GIVEN DATA:
::::

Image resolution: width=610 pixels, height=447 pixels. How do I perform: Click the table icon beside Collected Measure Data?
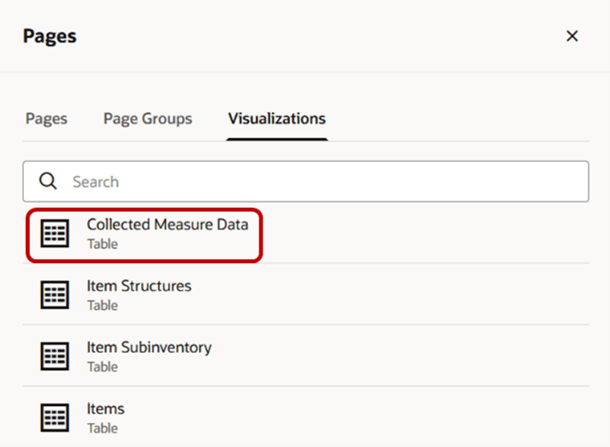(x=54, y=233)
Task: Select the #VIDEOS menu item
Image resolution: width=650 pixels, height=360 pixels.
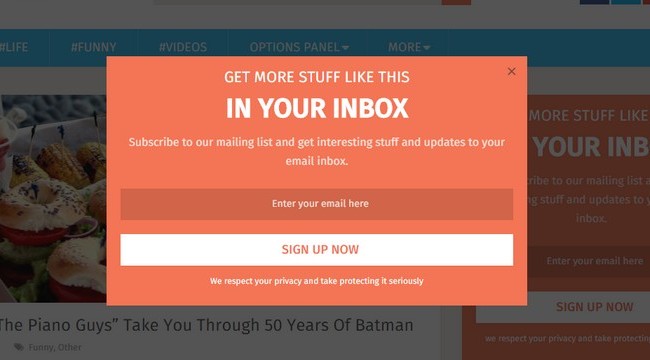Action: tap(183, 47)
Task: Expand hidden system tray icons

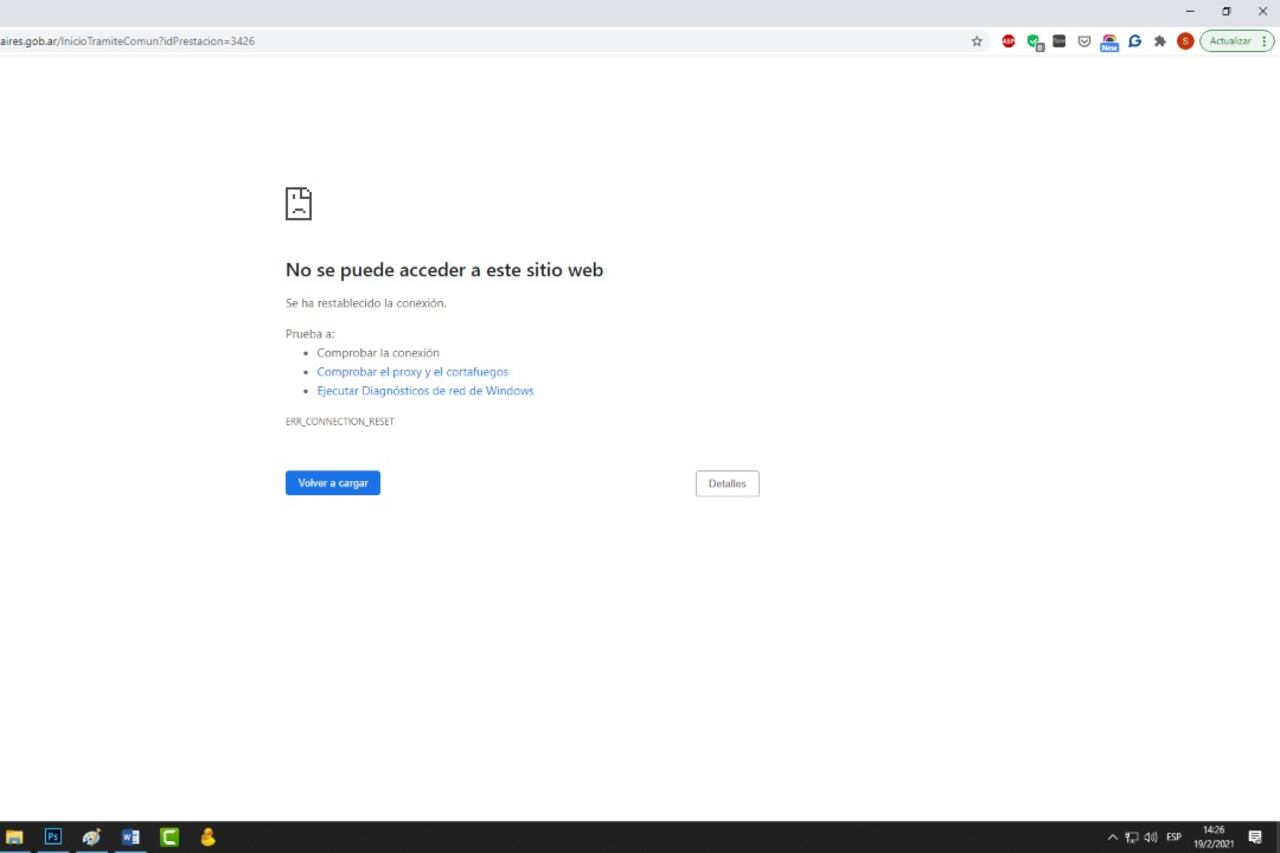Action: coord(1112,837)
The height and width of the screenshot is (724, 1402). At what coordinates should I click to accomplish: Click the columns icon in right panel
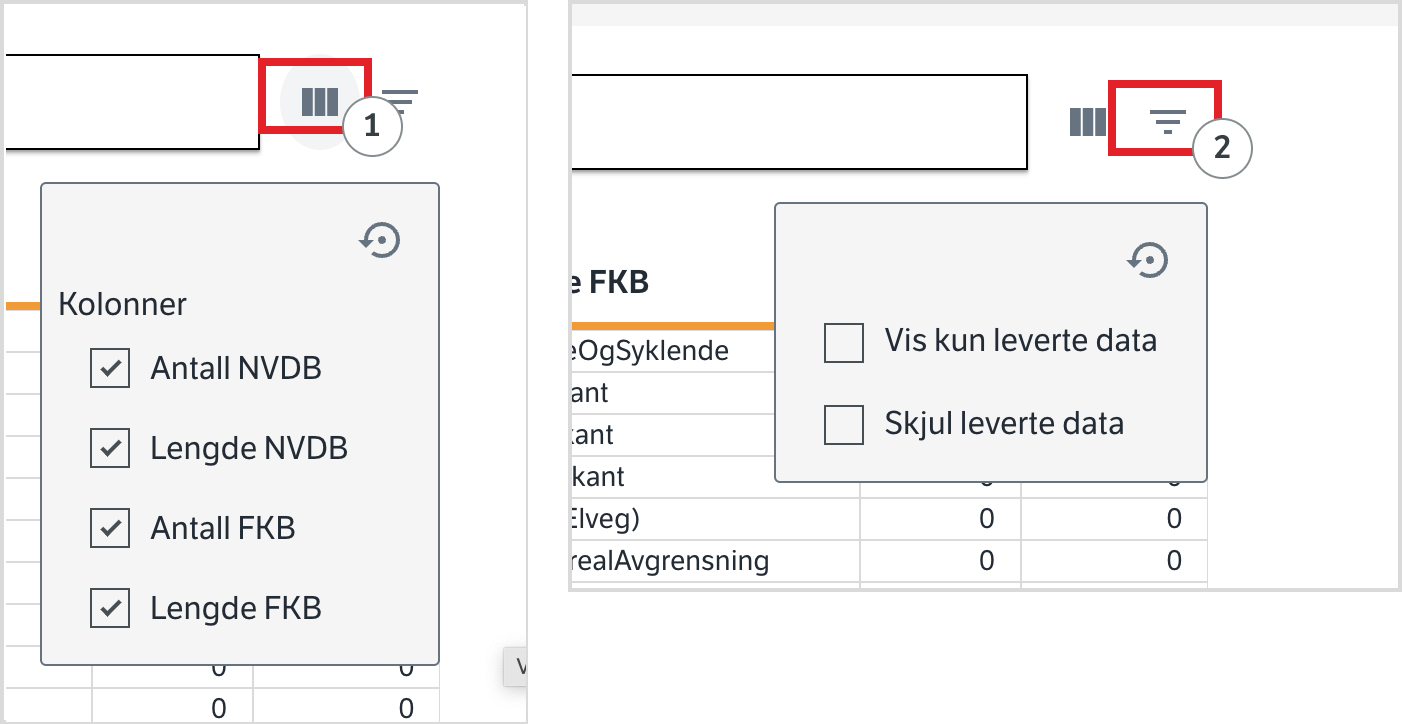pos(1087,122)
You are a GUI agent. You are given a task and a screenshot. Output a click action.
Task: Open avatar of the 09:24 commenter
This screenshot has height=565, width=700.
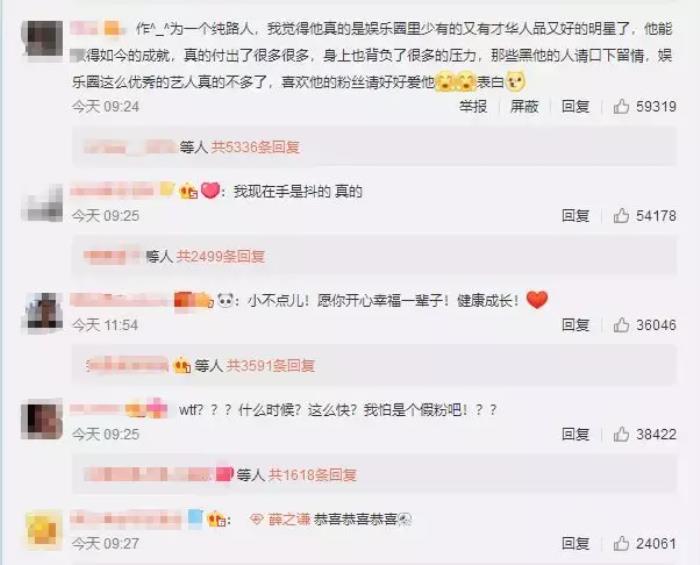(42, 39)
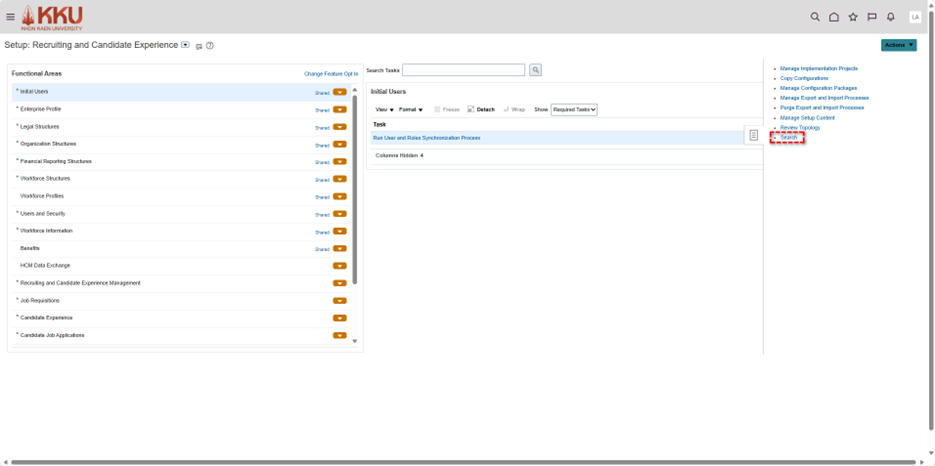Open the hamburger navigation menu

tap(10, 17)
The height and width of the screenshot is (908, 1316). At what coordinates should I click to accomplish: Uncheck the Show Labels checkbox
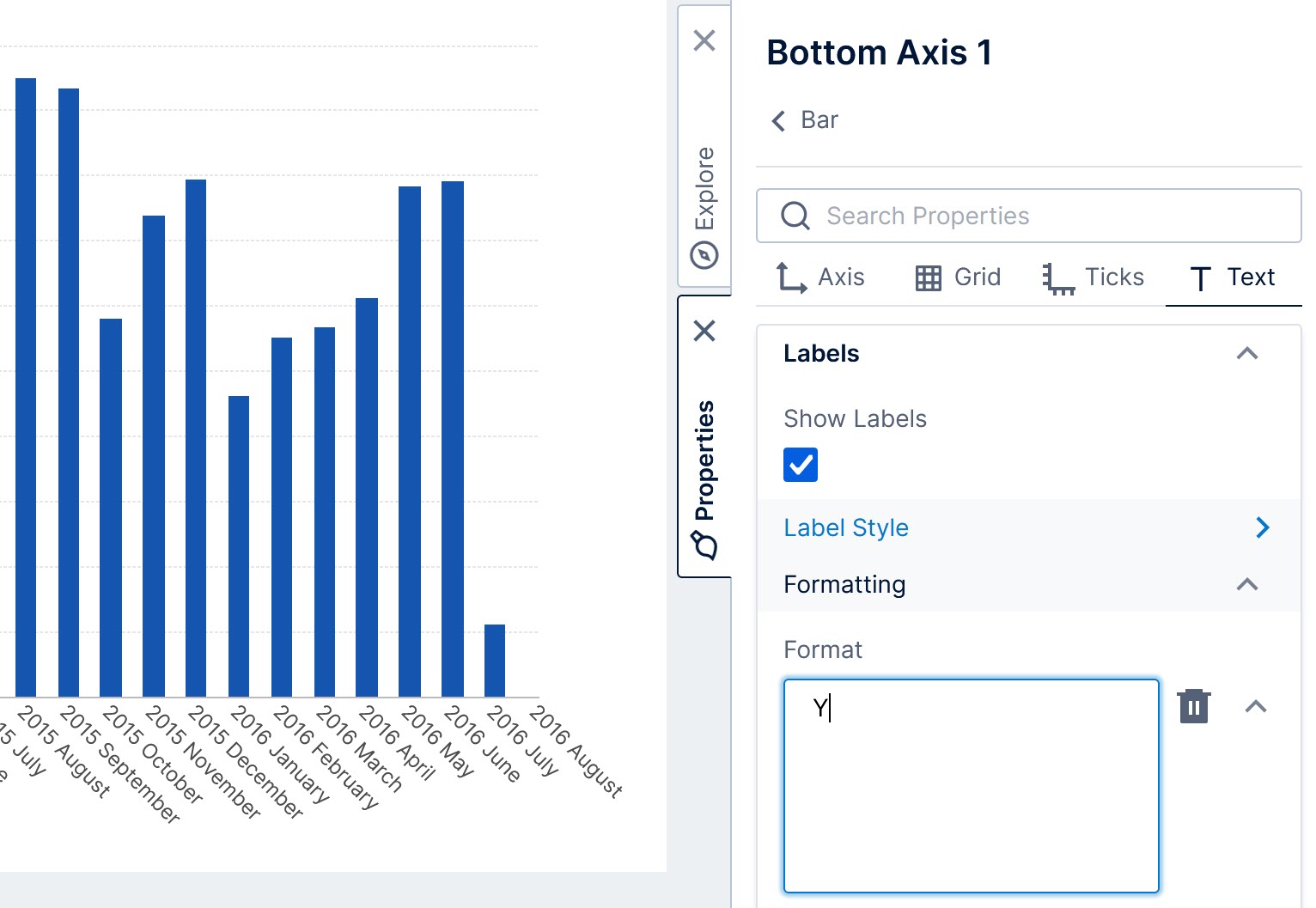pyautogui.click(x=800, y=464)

::::

ACTION ITEM: The reply must hold each line of the records verbatim and no pictures.

SOLUTION:
Image resolution: width=610 pixels, height=447 pixels. How do I perform: Click the table icon beside Collected Measure Data?
(x=54, y=233)
Task: Select the #VIDEOS menu item
Image resolution: width=650 pixels, height=360 pixels.
Action: tap(183, 47)
Task: Expand hidden system tray icons

Action: coord(1112,837)
The height and width of the screenshot is (724, 1402). At what coordinates should I click to accomplish: Click the columns icon in right panel
pos(1087,122)
You are a GUI agent. You are given a task and a screenshot. Output a click action.
Task: Open avatar of the 09:24 commenter
This screenshot has height=565, width=700.
(42, 39)
Open the hamburger navigation menu

tap(10, 17)
The height and width of the screenshot is (908, 1316). At what coordinates should I click to accomplish: Uncheck the Show Labels checkbox
pyautogui.click(x=800, y=464)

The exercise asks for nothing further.